# [Exercises]
(a) Using the forum thread on reading a file into a growing buffer in C, decide whether each statement agrees with it: (i) the asker's program fails to compile; (ii) a comment says the `realloc` call in the asker's code always allocates 1 byte; (iii) the answer's code sets its initial buffer size to 500. Answer yes or no for each and quote the words from the thread that decide it.
(b) In the forum thread on reading a file into a growing buffer in C, which type does the answer's code say the variable holding each character read must have for EOF to work?

# [Text to read]
3

So yeah, saw many similar questions to this one, but thought to try solving it my way. Getting huge amount of text blocks after running it (it compiles fine).

Im trying to get an unknown size of string from a file. Thought about allocating pts at size of 2 (1 char and null terminator) and then use malloc to increase the size of the char array for every char that exceeds the size of the array.

#include <stdio.h>
#include <string.h>
#include <stdlib.h>

int main()
{
    char *pts = NULL;
    int temp = 0;

    pts = malloc(2 * sizeof(char));
    FILE *fp = fopen("txtfile", "r");
    while (fgetc(fp) != EOF) {
        if (strlen(pts) == temp) {
            pts = realloc(pts, sizeof(char));
        }
        pts[temp] = fgetc(fp);
        temp++;
    }

    printf("the full string is a s follows : %s\n", pts);
    free(pts);
    fclose(fp);

    return 0;
}
Sean Bright
  • 118,630
  • 17
  • 138
  • 146
Hacktivator
  • 63
  • 3
  • 7
  • Interesting question, but what exactly is the issue? If you're trying to get a string of unknown size and the result is a huge block of text, is that not a success? Sounds like you read the entire file to me. – Nick Reed Dec 17 '19 at 15:43
  • At this point - `strlen(pts)` you don't know what is inside `pts` and you invoke `strlen()` on it thus resulting in UB. Maybe `calloc()` would be a better choice? – babon Dec 17 '19 at 15:44
  • 1
    Worst case scenario, string is same size as file; can you just allocate this much memory? – Fiddling Bits Dec 17 '19 at 15:46
  • 1
    `pts = realloc(pts, sizeof(char))` does not _expand_ the buffer, but always allocates 1 byte. You have to specify the _total_ length – Ctx Dec 17 '19 at 15:46
  • What happens each time this is executed: `while (fgetc(fp) != EOF) {`? Something is read from the file, but where does it go? – Adrian Mole Dec 17 '19 at 15:46
  • Moreover, you most probably don't want to call `fgetc()` twice in the same iteration when you are assigning to `pts[temp]` just once. – babon Dec 17 '19 at 15:55
  • `malloc`, `realloc`, and `fopen` can all fail. You should read the documentation for these functions (especially `realloc`'s) and handle their errors appropriately. – Sean Bright Dec 17 '19 at 16:01

3 Answers3

3

You probably want something like this:

#include <stdio.h>
#include <string.h>
#include <stdlib.h>

#define CHUNK_SIZE 1000               // initial buffer size

int main()
{
  int ch;                             // you need int, not char for EOF
  int size = CHUNK_SIZE;

  char *pts = malloc(CHUNK_SIZE);
  FILE* fp = fopen("txtfile", "r");

  int i = 0;
  while ((ch = fgetc(fp)) != EOF)     // read one char until EOF 
  {
    pts[i++] = ch;                    // add char into buffer

    if (i == size + CHUNK_SIZE)       // if buffer full ...

# [Material shown]
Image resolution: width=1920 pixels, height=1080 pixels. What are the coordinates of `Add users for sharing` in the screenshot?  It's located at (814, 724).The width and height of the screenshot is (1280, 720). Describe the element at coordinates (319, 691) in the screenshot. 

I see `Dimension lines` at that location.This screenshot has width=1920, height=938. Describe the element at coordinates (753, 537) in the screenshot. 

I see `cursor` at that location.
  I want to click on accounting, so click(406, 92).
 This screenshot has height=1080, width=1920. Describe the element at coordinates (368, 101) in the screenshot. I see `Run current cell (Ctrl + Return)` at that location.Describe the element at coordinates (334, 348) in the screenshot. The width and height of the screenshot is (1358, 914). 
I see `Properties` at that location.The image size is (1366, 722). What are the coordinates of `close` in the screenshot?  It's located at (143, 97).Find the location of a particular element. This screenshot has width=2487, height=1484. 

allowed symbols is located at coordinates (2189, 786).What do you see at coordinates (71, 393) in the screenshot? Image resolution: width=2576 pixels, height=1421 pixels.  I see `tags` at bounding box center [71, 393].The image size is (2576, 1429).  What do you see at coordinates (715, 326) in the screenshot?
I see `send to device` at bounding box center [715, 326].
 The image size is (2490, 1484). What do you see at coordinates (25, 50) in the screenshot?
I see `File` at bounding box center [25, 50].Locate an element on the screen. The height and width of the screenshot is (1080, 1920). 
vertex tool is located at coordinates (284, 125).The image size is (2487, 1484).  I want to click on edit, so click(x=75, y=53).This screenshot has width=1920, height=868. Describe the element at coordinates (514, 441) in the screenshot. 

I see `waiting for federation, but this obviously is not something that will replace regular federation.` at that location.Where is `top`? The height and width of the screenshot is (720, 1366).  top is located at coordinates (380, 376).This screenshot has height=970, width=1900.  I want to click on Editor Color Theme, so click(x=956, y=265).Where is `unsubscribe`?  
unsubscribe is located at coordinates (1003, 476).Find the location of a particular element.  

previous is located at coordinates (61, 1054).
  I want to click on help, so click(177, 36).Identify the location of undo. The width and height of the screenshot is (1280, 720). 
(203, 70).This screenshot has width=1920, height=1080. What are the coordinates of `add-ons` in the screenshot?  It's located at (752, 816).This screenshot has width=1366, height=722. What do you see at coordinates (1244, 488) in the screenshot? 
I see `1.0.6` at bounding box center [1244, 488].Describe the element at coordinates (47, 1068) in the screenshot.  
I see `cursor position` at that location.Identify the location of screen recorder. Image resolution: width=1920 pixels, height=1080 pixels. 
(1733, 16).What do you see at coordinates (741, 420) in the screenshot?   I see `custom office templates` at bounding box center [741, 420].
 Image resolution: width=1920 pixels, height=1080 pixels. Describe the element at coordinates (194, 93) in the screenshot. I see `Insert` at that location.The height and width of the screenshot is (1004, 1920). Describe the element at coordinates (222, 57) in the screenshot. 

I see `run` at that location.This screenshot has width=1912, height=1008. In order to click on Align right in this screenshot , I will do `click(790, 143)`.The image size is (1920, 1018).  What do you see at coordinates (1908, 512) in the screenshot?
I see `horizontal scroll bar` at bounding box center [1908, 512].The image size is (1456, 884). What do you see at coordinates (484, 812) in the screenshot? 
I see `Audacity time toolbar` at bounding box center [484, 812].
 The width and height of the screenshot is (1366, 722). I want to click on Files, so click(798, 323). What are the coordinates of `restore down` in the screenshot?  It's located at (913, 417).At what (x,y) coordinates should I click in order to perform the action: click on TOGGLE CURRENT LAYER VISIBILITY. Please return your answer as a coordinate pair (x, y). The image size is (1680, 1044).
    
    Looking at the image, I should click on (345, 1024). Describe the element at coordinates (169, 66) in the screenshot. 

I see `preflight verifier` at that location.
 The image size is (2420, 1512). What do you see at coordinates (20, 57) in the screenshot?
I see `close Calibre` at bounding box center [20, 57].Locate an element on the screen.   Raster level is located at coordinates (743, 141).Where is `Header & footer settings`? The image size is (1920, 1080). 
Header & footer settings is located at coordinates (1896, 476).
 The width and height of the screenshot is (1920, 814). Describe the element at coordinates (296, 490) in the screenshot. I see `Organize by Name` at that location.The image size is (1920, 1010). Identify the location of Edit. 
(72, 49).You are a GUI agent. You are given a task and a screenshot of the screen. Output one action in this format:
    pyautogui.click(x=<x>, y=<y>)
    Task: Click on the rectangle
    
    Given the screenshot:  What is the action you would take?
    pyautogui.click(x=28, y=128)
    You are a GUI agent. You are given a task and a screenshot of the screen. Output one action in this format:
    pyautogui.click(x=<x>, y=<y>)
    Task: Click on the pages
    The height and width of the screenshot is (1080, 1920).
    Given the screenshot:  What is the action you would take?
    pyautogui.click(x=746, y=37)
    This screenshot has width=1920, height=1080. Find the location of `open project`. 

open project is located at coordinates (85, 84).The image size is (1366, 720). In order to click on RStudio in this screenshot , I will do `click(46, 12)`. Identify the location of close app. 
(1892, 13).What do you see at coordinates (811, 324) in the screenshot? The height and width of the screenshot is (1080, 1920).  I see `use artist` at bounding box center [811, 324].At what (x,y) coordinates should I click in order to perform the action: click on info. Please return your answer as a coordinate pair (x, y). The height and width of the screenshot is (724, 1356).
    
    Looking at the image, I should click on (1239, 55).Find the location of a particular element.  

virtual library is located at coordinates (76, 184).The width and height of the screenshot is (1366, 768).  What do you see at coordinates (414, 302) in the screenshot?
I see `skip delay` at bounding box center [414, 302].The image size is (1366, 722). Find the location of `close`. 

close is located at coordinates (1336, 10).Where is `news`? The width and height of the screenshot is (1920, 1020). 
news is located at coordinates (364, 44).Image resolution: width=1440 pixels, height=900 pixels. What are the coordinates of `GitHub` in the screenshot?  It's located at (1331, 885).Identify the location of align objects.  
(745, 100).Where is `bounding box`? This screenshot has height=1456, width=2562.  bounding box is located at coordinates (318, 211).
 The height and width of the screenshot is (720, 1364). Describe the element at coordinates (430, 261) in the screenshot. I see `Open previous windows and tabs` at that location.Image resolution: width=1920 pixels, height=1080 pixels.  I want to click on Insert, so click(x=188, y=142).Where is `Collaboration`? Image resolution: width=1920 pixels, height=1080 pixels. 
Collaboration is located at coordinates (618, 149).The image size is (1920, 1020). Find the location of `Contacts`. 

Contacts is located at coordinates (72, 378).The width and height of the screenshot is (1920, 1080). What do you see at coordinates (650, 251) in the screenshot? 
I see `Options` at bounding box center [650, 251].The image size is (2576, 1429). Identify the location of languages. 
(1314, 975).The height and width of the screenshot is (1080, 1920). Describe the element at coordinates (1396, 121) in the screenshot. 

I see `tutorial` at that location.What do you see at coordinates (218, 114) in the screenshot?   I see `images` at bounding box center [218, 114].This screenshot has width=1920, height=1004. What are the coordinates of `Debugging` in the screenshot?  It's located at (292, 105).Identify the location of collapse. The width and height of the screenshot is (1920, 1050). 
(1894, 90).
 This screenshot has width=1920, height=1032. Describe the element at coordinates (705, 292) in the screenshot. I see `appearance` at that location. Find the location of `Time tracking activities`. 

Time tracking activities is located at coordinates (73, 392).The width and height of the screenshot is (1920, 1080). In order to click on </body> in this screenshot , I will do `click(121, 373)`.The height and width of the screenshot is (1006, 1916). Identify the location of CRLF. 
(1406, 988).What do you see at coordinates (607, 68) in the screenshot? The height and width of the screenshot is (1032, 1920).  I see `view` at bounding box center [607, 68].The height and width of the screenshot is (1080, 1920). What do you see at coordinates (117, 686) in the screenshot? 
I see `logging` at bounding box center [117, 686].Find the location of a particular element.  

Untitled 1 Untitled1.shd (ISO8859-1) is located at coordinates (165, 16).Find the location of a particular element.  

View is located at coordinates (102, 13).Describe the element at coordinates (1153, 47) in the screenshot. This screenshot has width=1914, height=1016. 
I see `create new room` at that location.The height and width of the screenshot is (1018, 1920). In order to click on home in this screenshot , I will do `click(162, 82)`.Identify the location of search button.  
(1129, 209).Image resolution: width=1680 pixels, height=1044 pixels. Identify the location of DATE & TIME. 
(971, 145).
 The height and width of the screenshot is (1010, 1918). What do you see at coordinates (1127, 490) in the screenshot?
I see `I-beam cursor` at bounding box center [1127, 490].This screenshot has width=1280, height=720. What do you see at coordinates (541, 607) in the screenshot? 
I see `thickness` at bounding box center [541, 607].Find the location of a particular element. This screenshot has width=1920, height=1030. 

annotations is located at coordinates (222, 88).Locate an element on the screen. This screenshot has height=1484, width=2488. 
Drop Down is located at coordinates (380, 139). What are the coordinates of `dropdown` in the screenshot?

# [Task-by-task outputs]
(a)
(i) No: "it compiles fine".
(ii) Yes: "but always allocates 1 byte".
(iii) No: "#define CHUNK_SIZE 1000".

(b) It must be an int, not a char.